If however you don't know what's best for other people, even though
you do care about that, it would be useful to be able to vote in a
way that seems inefficient for you personally. Maybe for you a burger
is only worth an 8/10 and the worst choice, sushi, still scores 5/10.
It would be useful to be able to cast a vote like that, and let
other voters fill in the gaps with their own information.

Ratings in competitions illustrate this. Individual judges aren't 
trying to make a certain alternative into the winner. They value the
insight of the other judges and want to come to a result jointly. This
way there is no need to be sure to use the entire scoring range 
available, because they are not competing with each other.

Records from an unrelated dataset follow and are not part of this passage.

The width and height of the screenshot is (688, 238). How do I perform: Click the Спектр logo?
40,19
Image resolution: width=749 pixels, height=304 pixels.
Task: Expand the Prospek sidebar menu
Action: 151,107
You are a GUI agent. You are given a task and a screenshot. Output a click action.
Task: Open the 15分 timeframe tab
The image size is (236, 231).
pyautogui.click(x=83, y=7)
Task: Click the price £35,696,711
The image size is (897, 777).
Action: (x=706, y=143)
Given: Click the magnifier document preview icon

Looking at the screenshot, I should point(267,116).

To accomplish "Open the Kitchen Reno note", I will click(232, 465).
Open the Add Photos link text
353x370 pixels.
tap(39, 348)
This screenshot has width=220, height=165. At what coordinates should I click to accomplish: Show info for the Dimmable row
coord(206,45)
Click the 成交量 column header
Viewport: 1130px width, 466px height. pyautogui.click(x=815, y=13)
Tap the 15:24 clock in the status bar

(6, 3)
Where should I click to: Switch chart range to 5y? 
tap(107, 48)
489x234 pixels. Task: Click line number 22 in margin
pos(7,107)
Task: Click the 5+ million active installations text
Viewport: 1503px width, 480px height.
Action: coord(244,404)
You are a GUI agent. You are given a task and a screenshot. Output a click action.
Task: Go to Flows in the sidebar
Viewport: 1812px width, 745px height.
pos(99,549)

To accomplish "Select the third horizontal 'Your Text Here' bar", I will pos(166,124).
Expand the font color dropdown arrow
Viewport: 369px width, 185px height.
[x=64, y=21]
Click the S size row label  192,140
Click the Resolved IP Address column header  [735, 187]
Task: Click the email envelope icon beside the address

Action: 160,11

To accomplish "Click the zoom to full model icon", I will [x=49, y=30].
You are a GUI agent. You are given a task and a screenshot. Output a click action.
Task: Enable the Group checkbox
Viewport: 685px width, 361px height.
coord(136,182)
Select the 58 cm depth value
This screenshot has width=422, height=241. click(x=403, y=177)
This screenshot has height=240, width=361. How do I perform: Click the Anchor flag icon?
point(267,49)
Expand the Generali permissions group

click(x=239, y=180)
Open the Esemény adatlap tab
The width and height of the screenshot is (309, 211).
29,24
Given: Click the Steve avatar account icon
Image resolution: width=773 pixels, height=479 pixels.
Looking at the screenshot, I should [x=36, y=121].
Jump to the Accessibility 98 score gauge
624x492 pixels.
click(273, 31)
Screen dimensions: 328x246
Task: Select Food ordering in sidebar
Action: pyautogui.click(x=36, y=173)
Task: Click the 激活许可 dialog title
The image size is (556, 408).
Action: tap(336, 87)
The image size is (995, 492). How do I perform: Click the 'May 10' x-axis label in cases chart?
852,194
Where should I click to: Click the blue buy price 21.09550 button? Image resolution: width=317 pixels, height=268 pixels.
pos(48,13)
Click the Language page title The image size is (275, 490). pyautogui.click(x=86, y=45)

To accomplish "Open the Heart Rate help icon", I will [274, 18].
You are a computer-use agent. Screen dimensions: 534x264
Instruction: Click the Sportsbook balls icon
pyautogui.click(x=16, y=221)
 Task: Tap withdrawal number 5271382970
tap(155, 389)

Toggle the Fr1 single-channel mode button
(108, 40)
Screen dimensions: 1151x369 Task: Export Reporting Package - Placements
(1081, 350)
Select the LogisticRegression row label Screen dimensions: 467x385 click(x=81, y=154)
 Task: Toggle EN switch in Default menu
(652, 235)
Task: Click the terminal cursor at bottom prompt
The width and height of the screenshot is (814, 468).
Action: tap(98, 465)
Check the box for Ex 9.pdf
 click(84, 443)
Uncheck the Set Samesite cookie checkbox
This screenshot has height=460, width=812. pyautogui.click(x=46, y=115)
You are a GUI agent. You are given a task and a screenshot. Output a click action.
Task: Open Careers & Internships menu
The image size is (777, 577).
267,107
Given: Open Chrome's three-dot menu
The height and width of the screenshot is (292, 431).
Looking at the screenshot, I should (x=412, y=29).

Now if these judges were discussing the options prior to 
voting, and shared their sentiments, there would be less need for 
them to use Range. They could use Plurality, and each simply vote for 
the option they know to have general high favor, even if according to 
a majority vote this option would lose.

I also feel that if some portion of these judges were routinely giving
out only high and low scores, in order to increase their influence
in choosing between certain options, then these judges are utterly
preventing the method from working correctly. Their votes serve to
drown out the judges who care about the collective consensus result.
The only way to restore balance (without changing voting methods) is
for everyone to start maximizing the expression of their own 
preferences (plus whatever they can guess about what the consensus
result might be).


So it seems to me that there are a couple of necessary conditions
for Range to be a good method for decision-making:
1. that the vast majority of voters care about reaching a consensus
result, and will not throw this priority out when they realize that
voters can and will undermine this result in their own favor
AND
2. that voters lack some other way of learning what the other voters
want.

#2 seems particularly unlikely to me for almost any group. It makes
sense on a TV show pressed for time. But in a group of friends you
can find out that many people don't want a burger without handing out
ballots. For public elections there are all kinds of media to choose
from to get your information. It is often downright easy to plot
candidates on a 2D spectrum. If you can't guess which candidate would
be the consensus, and don't care to offer an opinion of your own on
the subject, how valuable can your vote be?